PROVIDED INFORMATION:
________________________________________
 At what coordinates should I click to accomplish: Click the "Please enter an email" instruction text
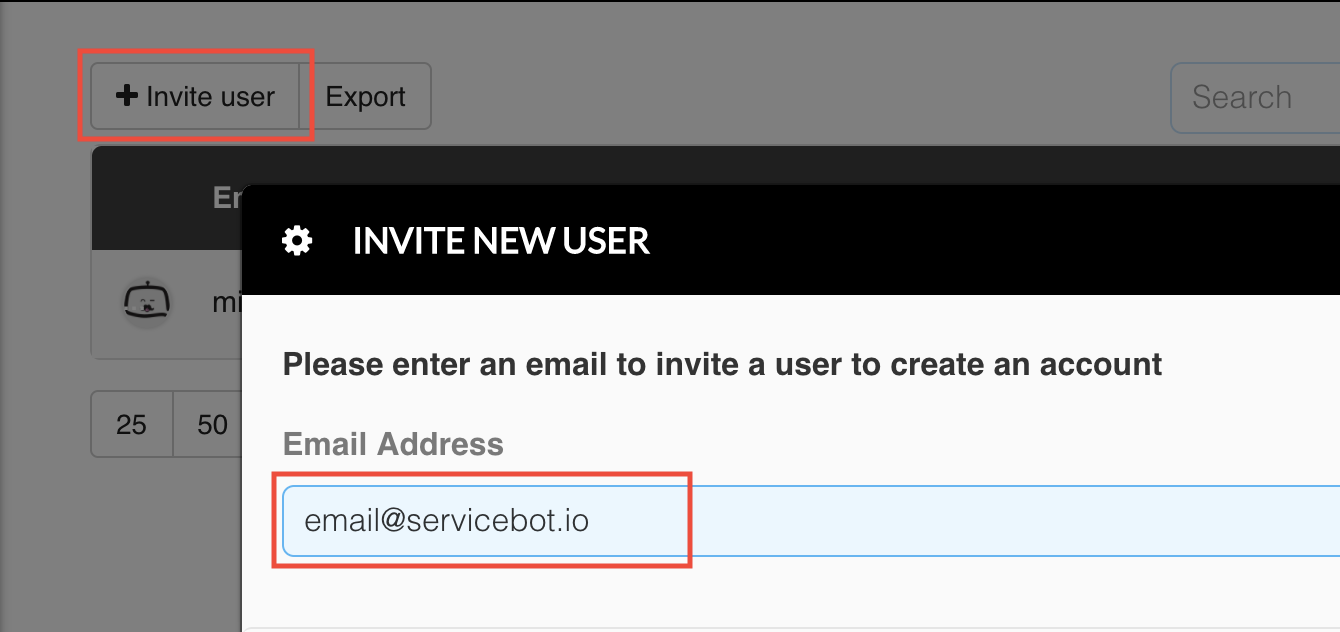pyautogui.click(x=722, y=364)
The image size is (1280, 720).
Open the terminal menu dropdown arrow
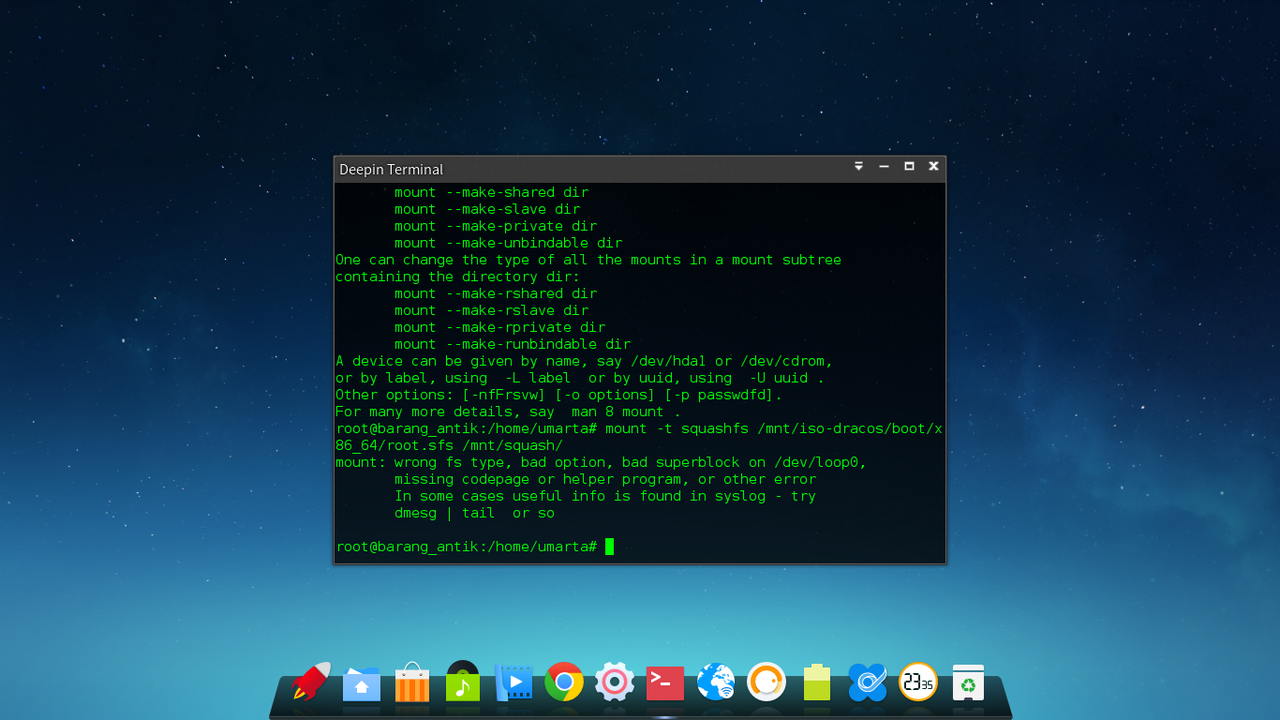[x=858, y=167]
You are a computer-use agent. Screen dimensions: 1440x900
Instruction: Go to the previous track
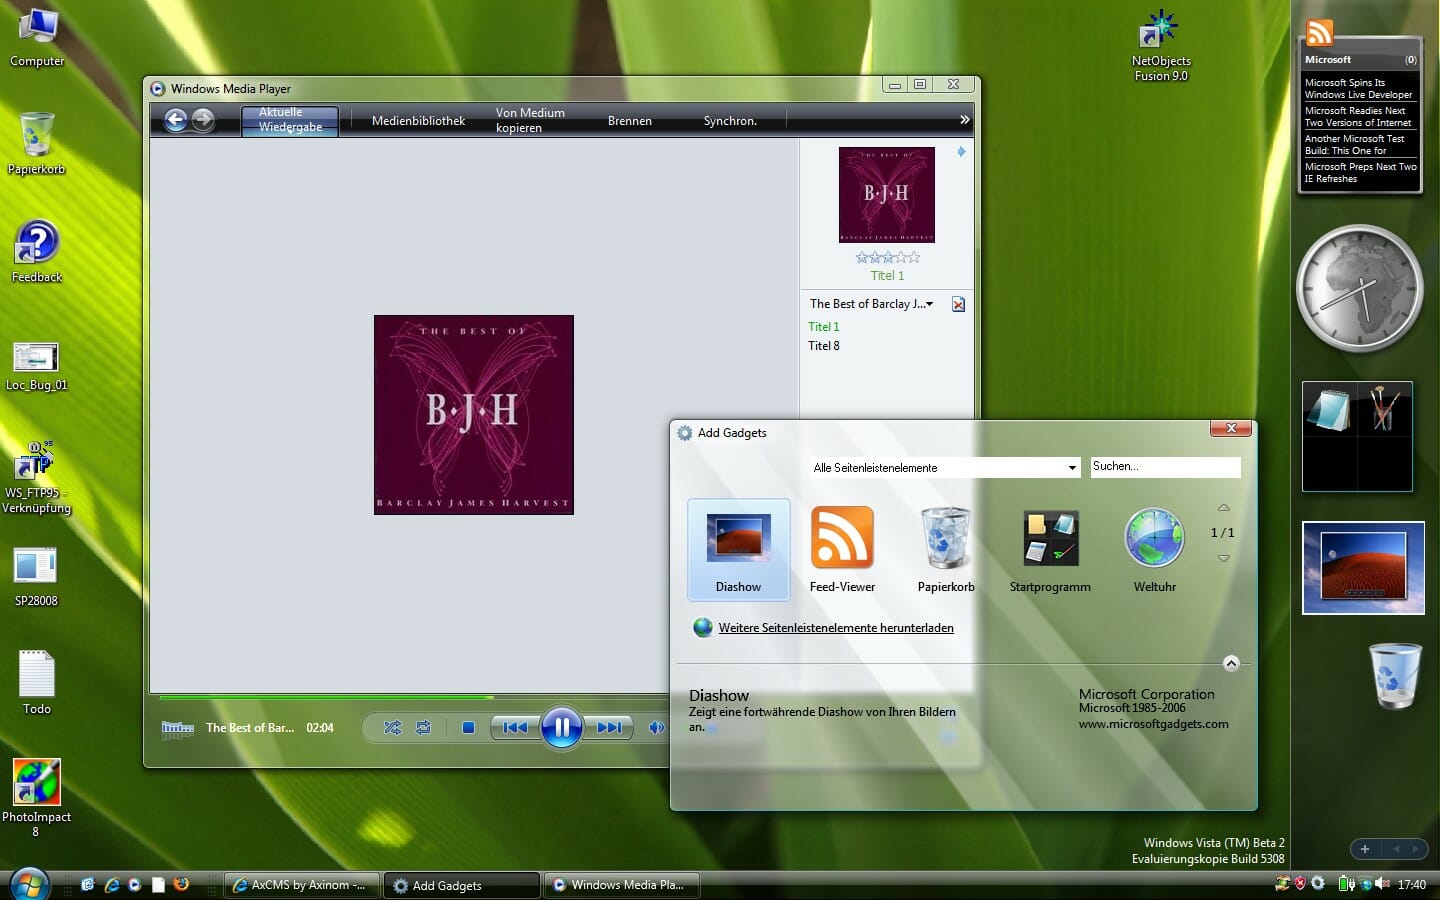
________________________________________
WHAT YOU SHOULD DO: Each entry must be set down word for word; no image may be carried over.

SOLUTION BELOW:
 At what coordinates should I click to accomplish: Click the "Please enter an email" instruction text
pyautogui.click(x=722, y=364)
The image size is (1280, 720).
Open the terminal menu dropdown arrow
[x=858, y=167]
You are a computer-use agent. Screen dimensions: 1440x900
Instruction: Go to the previous track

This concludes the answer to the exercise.